+++ MATERIAL FOR THIS TASK

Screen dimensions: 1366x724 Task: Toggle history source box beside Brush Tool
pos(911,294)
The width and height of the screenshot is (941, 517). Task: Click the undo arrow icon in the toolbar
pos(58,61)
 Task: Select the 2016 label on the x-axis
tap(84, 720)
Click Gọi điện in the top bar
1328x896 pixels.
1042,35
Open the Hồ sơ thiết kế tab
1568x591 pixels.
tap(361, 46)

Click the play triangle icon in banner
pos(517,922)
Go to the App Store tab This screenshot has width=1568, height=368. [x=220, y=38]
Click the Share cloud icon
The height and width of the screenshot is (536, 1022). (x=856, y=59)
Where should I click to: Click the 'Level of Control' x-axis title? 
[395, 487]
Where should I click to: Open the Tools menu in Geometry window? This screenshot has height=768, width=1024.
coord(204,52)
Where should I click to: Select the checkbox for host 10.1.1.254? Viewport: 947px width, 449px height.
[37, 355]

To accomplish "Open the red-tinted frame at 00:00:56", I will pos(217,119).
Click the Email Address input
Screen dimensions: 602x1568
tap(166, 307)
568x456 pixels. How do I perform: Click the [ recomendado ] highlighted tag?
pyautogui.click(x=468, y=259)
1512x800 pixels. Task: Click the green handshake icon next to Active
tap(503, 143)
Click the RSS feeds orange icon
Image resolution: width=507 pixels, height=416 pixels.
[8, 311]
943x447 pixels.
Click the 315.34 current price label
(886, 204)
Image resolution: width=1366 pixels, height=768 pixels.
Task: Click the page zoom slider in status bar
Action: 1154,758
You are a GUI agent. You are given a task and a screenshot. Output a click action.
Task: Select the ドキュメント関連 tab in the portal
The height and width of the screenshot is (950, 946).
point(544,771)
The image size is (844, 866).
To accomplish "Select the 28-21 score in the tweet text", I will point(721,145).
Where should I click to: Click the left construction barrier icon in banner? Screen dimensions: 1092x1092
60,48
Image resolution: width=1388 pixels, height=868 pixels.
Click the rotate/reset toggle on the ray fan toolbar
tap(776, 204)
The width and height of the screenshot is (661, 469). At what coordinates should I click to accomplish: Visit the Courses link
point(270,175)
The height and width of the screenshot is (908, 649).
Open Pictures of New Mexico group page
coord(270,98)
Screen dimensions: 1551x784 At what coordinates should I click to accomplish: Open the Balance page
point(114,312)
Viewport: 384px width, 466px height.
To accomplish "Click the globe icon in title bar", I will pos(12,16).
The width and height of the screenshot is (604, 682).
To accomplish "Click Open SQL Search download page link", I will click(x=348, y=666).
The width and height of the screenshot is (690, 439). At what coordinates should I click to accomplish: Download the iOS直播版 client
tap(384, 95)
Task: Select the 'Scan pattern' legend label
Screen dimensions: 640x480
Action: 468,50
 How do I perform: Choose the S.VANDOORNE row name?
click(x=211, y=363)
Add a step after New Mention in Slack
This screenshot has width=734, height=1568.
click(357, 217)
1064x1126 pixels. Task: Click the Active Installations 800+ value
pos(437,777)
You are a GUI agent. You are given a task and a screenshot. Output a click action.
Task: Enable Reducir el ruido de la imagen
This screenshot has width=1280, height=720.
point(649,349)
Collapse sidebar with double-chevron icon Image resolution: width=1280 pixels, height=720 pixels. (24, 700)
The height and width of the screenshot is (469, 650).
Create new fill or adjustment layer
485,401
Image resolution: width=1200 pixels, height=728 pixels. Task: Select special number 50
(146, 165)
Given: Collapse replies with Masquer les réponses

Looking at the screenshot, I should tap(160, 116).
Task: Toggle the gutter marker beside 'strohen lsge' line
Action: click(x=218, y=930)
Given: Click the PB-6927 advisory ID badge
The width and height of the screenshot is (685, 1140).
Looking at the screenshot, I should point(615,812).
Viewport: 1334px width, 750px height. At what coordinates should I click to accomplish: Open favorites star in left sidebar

++++++

- _PROBLEM DESCRIPTION_
Reproducing the whole listing above is not the task. Copy exactly only the lines from the one with "The width and height of the screenshot is (941, 517)." to the one with "Go to the App", both kept.

- _TASK OUTPUT_
The width and height of the screenshot is (941, 517). Task: Click the undo arrow icon in the toolbar
pos(58,61)
 Task: Select the 2016 label on the x-axis
tap(84, 720)
Click Gọi điện in the top bar
1328x896 pixels.
1042,35
Open the Hồ sơ thiết kế tab
1568x591 pixels.
tap(361, 46)

Click the play triangle icon in banner
pos(517,922)
Go to the App Store tab This screenshot has width=1568, height=368. [x=220, y=38]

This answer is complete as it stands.